Succombant principalement, M. [N] [O] et Mme [E] [O] seront condamnés in solidum aux dépens de première instance et d’appel ainsi qu’à régler à Mme [X] [O], venant aux droits de M. [Y] [O], une indemnité de 3 000 euros au titre de l’article 700 du code de procédure civile.
M. [N] [O] sera débouté de sa demande à ce titre.

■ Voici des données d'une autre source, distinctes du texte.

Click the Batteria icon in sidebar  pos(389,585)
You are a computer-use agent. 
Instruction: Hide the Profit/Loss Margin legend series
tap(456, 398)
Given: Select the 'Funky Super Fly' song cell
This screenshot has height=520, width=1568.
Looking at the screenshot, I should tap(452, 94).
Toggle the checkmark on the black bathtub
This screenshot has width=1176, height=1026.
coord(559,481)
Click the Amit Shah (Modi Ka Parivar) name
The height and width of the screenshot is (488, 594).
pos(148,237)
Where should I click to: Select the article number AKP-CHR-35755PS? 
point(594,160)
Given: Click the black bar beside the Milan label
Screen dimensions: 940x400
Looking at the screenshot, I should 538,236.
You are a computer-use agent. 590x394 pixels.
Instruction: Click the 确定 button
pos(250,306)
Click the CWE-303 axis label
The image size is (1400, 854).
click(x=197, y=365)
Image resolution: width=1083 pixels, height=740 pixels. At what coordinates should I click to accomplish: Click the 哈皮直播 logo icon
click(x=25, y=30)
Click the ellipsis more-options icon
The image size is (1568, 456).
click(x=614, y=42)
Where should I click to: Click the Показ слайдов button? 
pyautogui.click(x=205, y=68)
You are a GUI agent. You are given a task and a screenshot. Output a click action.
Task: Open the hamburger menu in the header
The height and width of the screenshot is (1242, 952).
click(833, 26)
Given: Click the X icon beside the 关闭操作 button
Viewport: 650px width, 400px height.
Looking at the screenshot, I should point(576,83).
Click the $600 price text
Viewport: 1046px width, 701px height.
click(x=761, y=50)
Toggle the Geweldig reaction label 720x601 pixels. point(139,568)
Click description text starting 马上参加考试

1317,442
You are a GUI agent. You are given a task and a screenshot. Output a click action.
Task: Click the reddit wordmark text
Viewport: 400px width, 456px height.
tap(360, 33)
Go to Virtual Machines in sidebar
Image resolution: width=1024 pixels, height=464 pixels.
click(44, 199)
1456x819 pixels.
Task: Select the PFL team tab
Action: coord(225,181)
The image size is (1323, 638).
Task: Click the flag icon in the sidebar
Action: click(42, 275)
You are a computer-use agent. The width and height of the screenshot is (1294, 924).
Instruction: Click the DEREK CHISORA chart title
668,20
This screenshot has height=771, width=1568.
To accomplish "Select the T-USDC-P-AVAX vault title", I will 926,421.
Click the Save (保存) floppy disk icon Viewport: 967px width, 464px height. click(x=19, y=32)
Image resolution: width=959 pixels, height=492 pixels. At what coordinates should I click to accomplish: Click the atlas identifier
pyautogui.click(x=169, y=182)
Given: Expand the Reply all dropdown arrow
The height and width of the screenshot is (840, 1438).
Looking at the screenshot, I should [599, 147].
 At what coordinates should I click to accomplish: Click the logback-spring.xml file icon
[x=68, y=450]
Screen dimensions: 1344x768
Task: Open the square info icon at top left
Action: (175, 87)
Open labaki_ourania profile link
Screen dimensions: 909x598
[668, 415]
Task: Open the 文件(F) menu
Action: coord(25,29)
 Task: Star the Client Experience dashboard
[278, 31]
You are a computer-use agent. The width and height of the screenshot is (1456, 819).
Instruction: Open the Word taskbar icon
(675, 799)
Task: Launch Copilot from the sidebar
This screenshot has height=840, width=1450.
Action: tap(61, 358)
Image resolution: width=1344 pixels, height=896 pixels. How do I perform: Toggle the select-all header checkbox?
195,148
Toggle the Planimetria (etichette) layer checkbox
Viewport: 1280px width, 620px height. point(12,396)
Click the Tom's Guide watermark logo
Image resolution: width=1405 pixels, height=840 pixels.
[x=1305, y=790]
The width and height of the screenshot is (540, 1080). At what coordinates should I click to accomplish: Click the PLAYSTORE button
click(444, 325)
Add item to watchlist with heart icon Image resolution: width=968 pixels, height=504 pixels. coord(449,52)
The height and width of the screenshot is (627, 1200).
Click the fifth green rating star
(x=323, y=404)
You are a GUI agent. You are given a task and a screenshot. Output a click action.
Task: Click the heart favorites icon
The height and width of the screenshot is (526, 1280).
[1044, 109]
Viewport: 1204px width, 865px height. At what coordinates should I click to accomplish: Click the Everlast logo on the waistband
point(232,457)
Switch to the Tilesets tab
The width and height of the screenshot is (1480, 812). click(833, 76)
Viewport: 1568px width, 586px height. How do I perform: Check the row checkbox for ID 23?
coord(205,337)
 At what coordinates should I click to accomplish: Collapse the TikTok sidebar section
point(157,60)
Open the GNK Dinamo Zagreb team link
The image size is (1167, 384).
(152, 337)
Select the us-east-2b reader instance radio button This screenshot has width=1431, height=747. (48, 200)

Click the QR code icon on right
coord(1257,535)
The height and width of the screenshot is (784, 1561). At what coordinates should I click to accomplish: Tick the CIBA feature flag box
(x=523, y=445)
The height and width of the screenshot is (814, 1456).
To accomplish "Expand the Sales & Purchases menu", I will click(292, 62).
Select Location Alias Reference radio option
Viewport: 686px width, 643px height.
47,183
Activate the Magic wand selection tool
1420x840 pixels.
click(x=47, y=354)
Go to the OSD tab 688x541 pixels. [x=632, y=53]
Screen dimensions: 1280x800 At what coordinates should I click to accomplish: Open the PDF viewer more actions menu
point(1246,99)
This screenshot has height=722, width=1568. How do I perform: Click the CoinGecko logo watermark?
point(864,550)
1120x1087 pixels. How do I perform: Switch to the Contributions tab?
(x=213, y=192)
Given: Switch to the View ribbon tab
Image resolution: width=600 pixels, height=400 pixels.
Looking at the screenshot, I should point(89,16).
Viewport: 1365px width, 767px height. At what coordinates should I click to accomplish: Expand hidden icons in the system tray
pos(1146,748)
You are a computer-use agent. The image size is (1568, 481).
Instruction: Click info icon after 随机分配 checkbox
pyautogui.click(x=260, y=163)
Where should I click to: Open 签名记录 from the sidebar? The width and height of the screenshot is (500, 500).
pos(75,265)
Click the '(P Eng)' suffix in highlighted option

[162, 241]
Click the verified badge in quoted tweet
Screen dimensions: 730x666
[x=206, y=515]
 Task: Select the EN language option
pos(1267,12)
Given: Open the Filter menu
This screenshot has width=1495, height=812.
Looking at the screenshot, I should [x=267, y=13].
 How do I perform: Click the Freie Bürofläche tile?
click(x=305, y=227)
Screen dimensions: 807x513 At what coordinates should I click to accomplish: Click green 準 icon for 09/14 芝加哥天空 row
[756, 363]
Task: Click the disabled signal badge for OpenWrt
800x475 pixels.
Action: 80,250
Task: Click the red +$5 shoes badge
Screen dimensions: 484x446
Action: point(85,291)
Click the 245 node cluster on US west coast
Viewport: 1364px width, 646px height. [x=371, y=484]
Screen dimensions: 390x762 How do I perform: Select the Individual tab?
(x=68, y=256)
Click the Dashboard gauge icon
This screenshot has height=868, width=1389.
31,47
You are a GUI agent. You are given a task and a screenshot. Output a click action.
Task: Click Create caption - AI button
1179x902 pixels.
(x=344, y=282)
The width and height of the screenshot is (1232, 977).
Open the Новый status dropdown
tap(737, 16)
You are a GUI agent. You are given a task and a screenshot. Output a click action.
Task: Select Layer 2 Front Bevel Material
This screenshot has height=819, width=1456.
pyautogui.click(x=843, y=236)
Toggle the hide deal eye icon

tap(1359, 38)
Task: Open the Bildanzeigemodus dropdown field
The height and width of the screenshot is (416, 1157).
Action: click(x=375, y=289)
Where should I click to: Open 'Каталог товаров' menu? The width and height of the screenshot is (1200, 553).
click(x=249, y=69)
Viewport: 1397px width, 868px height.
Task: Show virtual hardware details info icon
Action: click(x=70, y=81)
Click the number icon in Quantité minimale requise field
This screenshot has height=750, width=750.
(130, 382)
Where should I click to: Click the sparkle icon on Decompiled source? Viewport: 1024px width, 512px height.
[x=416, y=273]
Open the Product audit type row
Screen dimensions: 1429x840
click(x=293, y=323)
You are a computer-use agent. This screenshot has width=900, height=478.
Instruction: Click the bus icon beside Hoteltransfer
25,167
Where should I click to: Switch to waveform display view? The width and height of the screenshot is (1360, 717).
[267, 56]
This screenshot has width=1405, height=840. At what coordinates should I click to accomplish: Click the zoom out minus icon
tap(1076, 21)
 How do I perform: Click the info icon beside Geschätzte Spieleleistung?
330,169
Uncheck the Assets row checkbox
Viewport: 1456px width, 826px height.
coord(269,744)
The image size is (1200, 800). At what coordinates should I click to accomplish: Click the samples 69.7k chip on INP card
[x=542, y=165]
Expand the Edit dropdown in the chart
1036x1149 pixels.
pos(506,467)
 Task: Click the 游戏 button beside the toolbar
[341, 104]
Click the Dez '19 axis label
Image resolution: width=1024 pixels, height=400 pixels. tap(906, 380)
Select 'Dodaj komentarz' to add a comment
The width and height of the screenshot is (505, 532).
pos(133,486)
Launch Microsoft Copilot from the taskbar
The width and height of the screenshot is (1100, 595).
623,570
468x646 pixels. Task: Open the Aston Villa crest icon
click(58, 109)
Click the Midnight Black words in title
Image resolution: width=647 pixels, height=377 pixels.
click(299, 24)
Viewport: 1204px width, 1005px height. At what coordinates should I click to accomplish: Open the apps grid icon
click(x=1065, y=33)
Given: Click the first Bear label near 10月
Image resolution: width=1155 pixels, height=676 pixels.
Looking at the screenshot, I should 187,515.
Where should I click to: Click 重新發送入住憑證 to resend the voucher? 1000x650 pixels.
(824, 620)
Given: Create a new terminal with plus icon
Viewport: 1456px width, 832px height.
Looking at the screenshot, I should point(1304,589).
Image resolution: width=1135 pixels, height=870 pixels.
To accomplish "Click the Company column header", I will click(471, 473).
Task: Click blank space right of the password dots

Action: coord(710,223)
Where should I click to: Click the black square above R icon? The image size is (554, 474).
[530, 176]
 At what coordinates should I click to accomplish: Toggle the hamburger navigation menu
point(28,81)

Et, aucune considération d’équité ne justifie d’allouer à M. [D] [O] une indemnité à ce titre, de sorte qu’il sera également débouté de sa demande sur ce fondement.
PAR CES MOTIFS
La cour,
Déclare recevable l’intervention volontaire de Mme [X] [O], venant aux droits de M. [Y] [O] décédé le 13 septembre 2023, en sa qualité d’héritière,
Confirme l’ordonnance entreprise en ce qu’elle a :
— constaté la résiliation du contrat de bail conclu entre M. [N] [O] et M. [Y] [O] à la date du 21 novembre 2022,
— ordonné à M. [N] [O] de libérer, ainsi que de tous les occupants de leur chef, le logement loué situé [Adresse 10] à [Localité 4], dans un délai de deux mois suivant la notification d’un commandement de quitter les lieux,
— dit qu’à défaut de libération volontaire, il pourrait être procédé à son expulsion et à celle de tous occupants de son chef, avec au besoin le concours de la force publique et l’assistance d’un serrurier,
— condamné solidairement Mme [E] [O] et M. [N] [O] à payer à M. [Y] [O] la somme de 13 440 euros, à titre provisionnel, au titre des loyers, charges locatives et indemnités d’occupation impayés au 1er octobre 2022, avec intérêts au taux légal à compter de l’ordonnance,
— autorisé Mme [E] [O] et M. [N] [O] à se libérer de cette condamnation par le biais de 24 mensualités dont 23 versements mensuels de 560 euros et un dernier versement représentant le solde effectué au plus tard le 10ème jour de chaque mois, le premier versement devant intervenir le mois suivant celui de la signification de l’ordonnance avec un dernier versement comprenant, outre le solde du principal, les intérêts, les accessoires et les frais,
— condamné M. [N] [O] à payer à M. [Y] [O] la somme de 5 840 euros, à titre provisionnel, au titre des loyers, charges locatives et indemnités d’occupation impayés au 31 mai 2023, avec intérêts au taux légal à compter de l’ordonnance,
— autorisé M. [N] [O] à se libérer de cette condamnation par le biais de 24 mensualités dont 23 versements mensuels de 243 euros et un dernier versement représentant le solde effectué au plus tard le 10ème jour de chaque mois, le premier versement devant intervenir le mois suivant celui de la signification de l’ordonnance avec un dernier versement comprenant, outre le solde du principal, les intérêts, les accessoires et les frais,
— rappelé qu’à défaut de paiement d’une seule échéance à son terme, l’intégralité de la somme serait immédiatement exigible,
— condamné solidairement Mme [E] [O] et M. [N] [O] à payer à M. [Y] [O] la somme de 537,31 euros au titre de la régularisation des charges d’eau,
sauf à préciser que toutes les condamnations précitées sont prononcées au bénéfice de Mme [X] [O], venant aux droits de M. [Y] [O] décédé le 13 septembre 2023, en sa qualité d’héritière,
L’infirme pour le surplus,
Statuant à nouveau, et, y ajoutant :
Déboute M. [D] [O] de sa demande tendant à voir prononcer la nullité de l’assignation du 29 novembre 2022,
Déboute Mme [X] [O], venant aux droits de M. [Y] [O], de toutes ses demandes formées à l’encontre de M. [D] [O],
Déboute M. [N] [O] de sa demande tendant à voir prononcer sa mise hors de cause,
Déboute M. [D] [O] de sa demande tendant à voir juger qu’il n’a pas la qualité de locataire du bien litigieux loué,
Déboute M. [D] [O] et M. [N] [O] de leur demande d’expertise en comparaison d’écritures et de signatures,
Condamne in solidum Mme [E] [O] et M. [N] [O] à régler à Mme [X] [O], venant aux droits de M. [Y] [O], une indemnité de 3 000 euros au titre de l’article 700 du code de procédure civile,
Déboute M. [D] [O] et M. [N] [O] de leur demande sur ce même fondement,
Condamne in solidum Mme [E] [O] et M. [N] [O] aux dépens de première instance et d’appel.